DDict Function Smoothing Example

This example demonstrates how to use DragonHPC’s DDict distributed dictionary with checkpointing for a simple distributed smoothing algorithm. It also demonstrates how to use persistence in the DDict to be able to restart from a persisted checkpoint.

The Smoothing Algorithm

The algorithm presented here is primarily intended to showcase a few aspects of the DDict including:

  • Data sharing across processes

  • Checkpointing as implemented by the DDict for process synchronization

  • Checkpoint persistence when a restart of a long computation might be necessary

The smoothing algorithm implements a simple 1D averaging filter where each element in the array is replaced by the average of itself and its immediate neighbors. For an array element at position i, the smoothed value becomes:

smoothed[i] = (array[i-1] + array[i] + array[i+1]) / 3

The algorithm proceeds as follows:

  • It first divides a 1D array into N chunks.

  • Then it stores each chunk in a distributed dictionary (DDict).

  • Once initialized, it launches one Dragon worker process per chunk.

  • Each worker repeatedly smooths its chunk and at chunk boundaries it uses neighbor values from adjacent chunks.

  • After each iteration, the worker advances the DDict checkpoint using ddict.checkpoint().

  • It then writes its updated chunk vector to the DDict for use on the next iteration.

  • The example supports both in-memory communication between processes and persisted checkpointing.

The entire program is provided at https://github.com/DragonHPC/dragon/tree/main/examples/dragon_data/ddict/smoothing.py and in Listing 14 for your reference.

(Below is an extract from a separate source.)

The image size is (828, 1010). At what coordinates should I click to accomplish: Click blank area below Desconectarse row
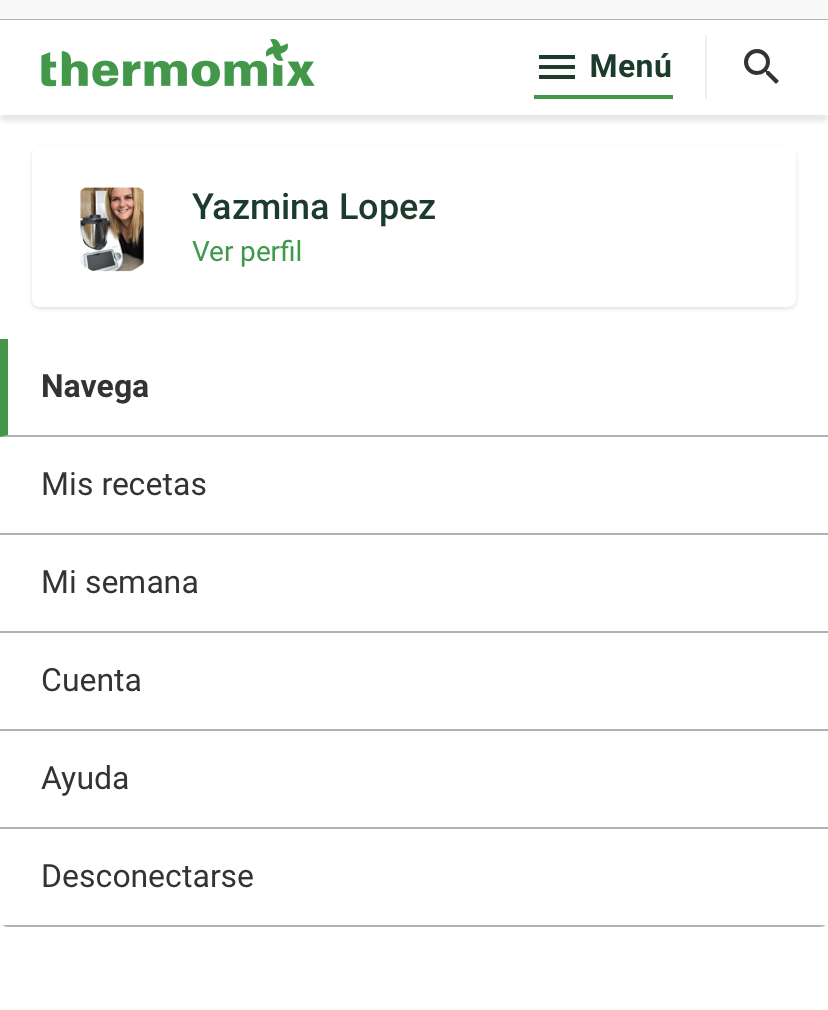pos(414,968)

The algorithm begins by firing up N workers to work on the chunks. Each worker averages the values of the function by averaging three value at i, i-1, and i+1 for all i in the chunk assigned to the worker. This works great for the interior values of the chunk, but the values at the left and right boundaries depend on values from workers working on neighboring chunks. The code in Listing 10 shows how a worker retrieves the data it needs from the chunks to the left or right of its chunk.

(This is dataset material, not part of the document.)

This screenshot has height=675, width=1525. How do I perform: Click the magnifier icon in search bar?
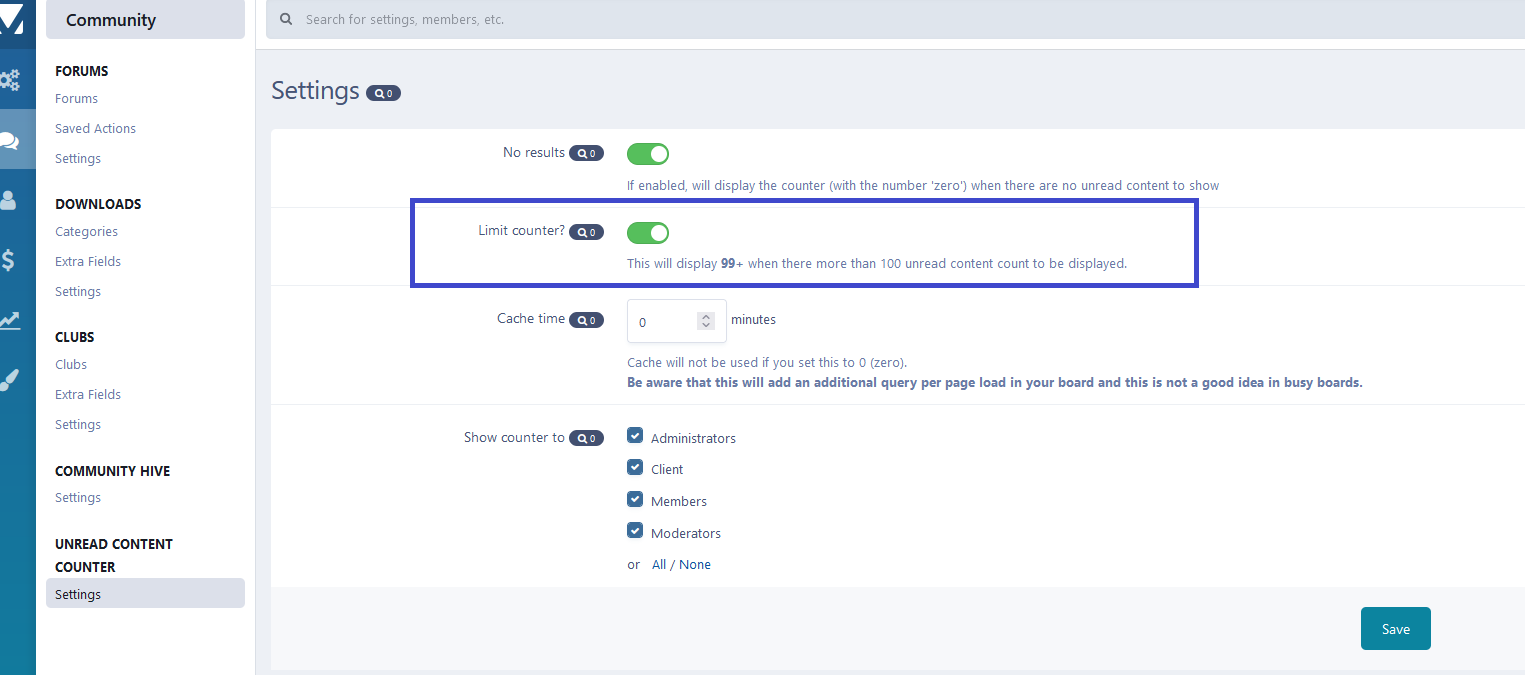(x=287, y=19)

Listing 10 Transparent Multi-node Data Sharing
1        if chunk_id > 0:
2            left_segment = np.array(ddict[f"chunk_{chunk_id - 1}"])
3            left_val = left_segment[-1]
4        if chunk_id < num_chunks - 1:
5            right_segment = np.array(ddict[f"chunk_{chunk_id + 1}"])
6            right_val = right_segment[0]

Again, since the array is distributed across multiple chunks, each worker process is responsible for smoothing one chunk. However, to compute the smoothed values at the chunk boundaries, workers need access to values from neighboring chunks:

  • The worker for chunk k needs the last element of chunk k-1 to smooth its first element.

  • The worker for chunk k needs the first element of chunk k+1 to smooth its last element.

Workers coordinate through the DDict to read neighbor values before computing each smoothing iteration. This creates a distributed dependency pattern where workers synchronize their reads and writes through the checkpoint mechanism.

The code on lines 2 and 5 of Listing 10 blocks if the data is not available. Initially, all chunks are written to the DDict at checkpoint 0 and since each worker starts at checkpoint 0, they will not block on the first iteration of the algorithm. For all but the first iteration the worker must wait for the next computed average value to compute the average of both the first and last values of the chunk as exhibited in Listing 10.

Listing 11 Update the Average
1        current = smooth_segment(current, left_val, right_val)
2
3        ddict.checkpoint()
4
5        ddict[f"chunk_{chunk_id}"] = current

Once the average of a chunk is completely computed, that new computed value is the value to be used for the next iteration of the worker. In Listing 11 the new value is computed by the call to smooth-segment. Then checkpoint is called to increment the worker’s checkpoint id, indicating that the client has completed it’s computation at step i of the iteration. Then on line 5 it stores its new average for the segment to be used by its neighbors on iteration i+1 of the algorithm. Any client trying to load a neighbor’s chunk on lines 2 or 4 of Listing 10 will block until that neighbor has executed line 5 of Listing 11. The DDict provides the synchronization necesssary to block the workers until data is available at the current checkpoint.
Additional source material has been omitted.